S君さすがに腹立って車降りたら、後ろの車のドライバーも飛び出してきて。

“お前、喧嘩売ってんのかよ!”

S君がそう怒鳴るよりも早く

『あんた、気付いてないのか!!』


『あんたの車の屋根に、さっきまで白い着物を着た女がずっとしがみついてたんだぞ!!』


ドライバーの男性、そう言ったそうです。





『もしもあの時窓開けてしまってたら。』
『あの女、車の中に入って来てたのかな。』
そう言ったS君の言葉、なんかずっと頭に残ってます。


今から10年ほど前の事なんですけど。
私、海の家でアルバイトをしてたんですね。
だからでしょうか?
このお話はなんだか印象に残ってるんですよね。。。



これは私の知人のK君って人が大学1年生の時に体験したっていうお話。
ずっと前のお話なんですけど。
K君、大学が夏休みに入ったので何かアルバイトをしようって思ったそうなんですね。
で、アルバイト情報誌見ながら
『いいの無いかな』
って探してると、日本海のとある民宿で住み込みのアルバイトを募集している。
夏休みは予定も無かったし、海が好きなK君は“これだ”って思ってすぐ電話したんですね。

  プルルルル

『はい。民宿○○です。

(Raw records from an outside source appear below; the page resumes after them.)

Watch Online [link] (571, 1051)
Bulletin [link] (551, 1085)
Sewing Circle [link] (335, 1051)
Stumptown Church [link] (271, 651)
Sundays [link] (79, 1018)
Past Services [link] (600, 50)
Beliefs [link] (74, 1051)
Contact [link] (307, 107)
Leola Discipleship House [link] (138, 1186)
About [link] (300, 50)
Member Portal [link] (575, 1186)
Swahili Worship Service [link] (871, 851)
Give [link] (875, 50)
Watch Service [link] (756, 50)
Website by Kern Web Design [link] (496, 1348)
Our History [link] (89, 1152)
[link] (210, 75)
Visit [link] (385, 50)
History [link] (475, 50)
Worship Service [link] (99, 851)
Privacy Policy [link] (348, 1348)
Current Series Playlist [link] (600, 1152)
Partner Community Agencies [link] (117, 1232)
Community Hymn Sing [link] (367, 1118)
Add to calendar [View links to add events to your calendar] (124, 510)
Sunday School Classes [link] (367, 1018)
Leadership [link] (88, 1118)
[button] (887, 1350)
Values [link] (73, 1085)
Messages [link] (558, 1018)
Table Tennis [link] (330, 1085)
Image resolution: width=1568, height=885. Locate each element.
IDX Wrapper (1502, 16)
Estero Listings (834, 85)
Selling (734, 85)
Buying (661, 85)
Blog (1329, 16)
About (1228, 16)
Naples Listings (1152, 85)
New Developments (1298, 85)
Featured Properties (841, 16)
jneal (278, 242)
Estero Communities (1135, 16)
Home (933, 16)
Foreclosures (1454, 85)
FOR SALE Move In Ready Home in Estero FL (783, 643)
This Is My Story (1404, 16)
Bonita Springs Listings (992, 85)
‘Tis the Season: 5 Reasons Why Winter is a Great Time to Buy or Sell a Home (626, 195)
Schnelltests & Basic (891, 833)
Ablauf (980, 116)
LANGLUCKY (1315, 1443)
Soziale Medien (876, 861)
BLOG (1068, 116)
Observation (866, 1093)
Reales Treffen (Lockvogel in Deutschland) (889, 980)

』
年配の女性の声が。
K君、アルバイト情報誌見て電話したって伝えたんですね。
そしたら向こうは人手が足りなくて困ってるので、是非とも来て欲しいって。
いつからこれますか?って聞かれて、
“明日から行きます!”って答えたそうです。


次の日になって。
目が覚めてみると何だか体がダルい。
“風邪でも引いたかなぁ”
なんて思いながらも、今日から行くと言っておいて今更日にちを変えて欲しいとは言えない。
荷物持って駅に向かったんですね。
でも、駅に近づけば近づくほどだんだん体が重くなってくる。
頭がぼうっとして来て、間接が痛くなってくる。。。
駅に着いた頃にはしんどくて歩くのがやっとの状態に。
トイレの鏡を覗き込むと、目の下にはクマが出来て唇は真紫色になっている。
“さすがにこれはムリだ。”
そう思って民宿に電話したそうです。

『はい。民宿○○です。』

昨日と同じ女性が電話に出たので、K君自分の状態を伝えました。
そしたら、
“もし良ければウチで体が楽になるまでゆっくりしてくれていい。温泉も引いてますから。”
って。
このバイトがダメになれば、次のが見つかるとは限らないし。。。
K君その通りにすることにしたそうです。


重い体を引きずって、ホームに辿り着くとちょうど電車が到着してきました。
“良かった。いいタイミングだ。。。”
そう思って電車に乗り込もうとすると。

‘ガツッ’

急に腕を掴まれる感覚が。
振り向くと、老婆がK君の手を掴んでいる。

『乗ったらいかん。』

すごい力でK君を引っ張る。

『離して下さい。この電車に乗らないと行けないんです!』
K君の叫びを無視して老婆はグイグイとK君を引っ張り戻す。
とても老婆とは思えない力で。

『乗ったらいかん!お前は魅入られちょる!!』

結局ホームの入口まで引き戻され、その間に電車は行ってしまいました。
『あんたのせいで電車に乗れなかったじゃないか!』
老婆にそう怒鳴ると、

『お前は魅入られちょった。乗ったらいかんかったんじゃ。』

ぐっとK君を睨み付けてくる。
“なんだ、危ないババアだなぁ。”
そう思ってさっさとその場を離れたそうです。

“とにかく民宿に電話しないと。。。”
そう思って公衆電話まで向かおうとすると、先ほどまでが嘘の様に体が軽い。
途中トイレで顔を映してみると、顔色もすっかり元に戻っている。
不思議だなぁと思いながらも民宿に電話すると。

『この電話番号は現在使われておりません。』

・・・あれ?
何度掛け直しても同じアナウンスが。
ついさっきまで繋がったのに。
仕方なく、一旦家に戻ったそうです。


そして家に戻り、民宿のある観光協会に電話してみると。

『○○民宿は、現在は営業していません。』
『2週間前に強盗殺人があり、経営していた老夫婦がお亡くなりになられましたので。。。』

K君、愕然としたそうです。




『でもな。』
この話をしてくれた後でK君が言ってました。
『観光協会の人、あの民宿にはもう誰もいないって言ってたけどあれは間違いだよ。』
『いたんだよ、あの民宿には。あの老夫婦がずっと。・・・もしかしたら、今も。』
って。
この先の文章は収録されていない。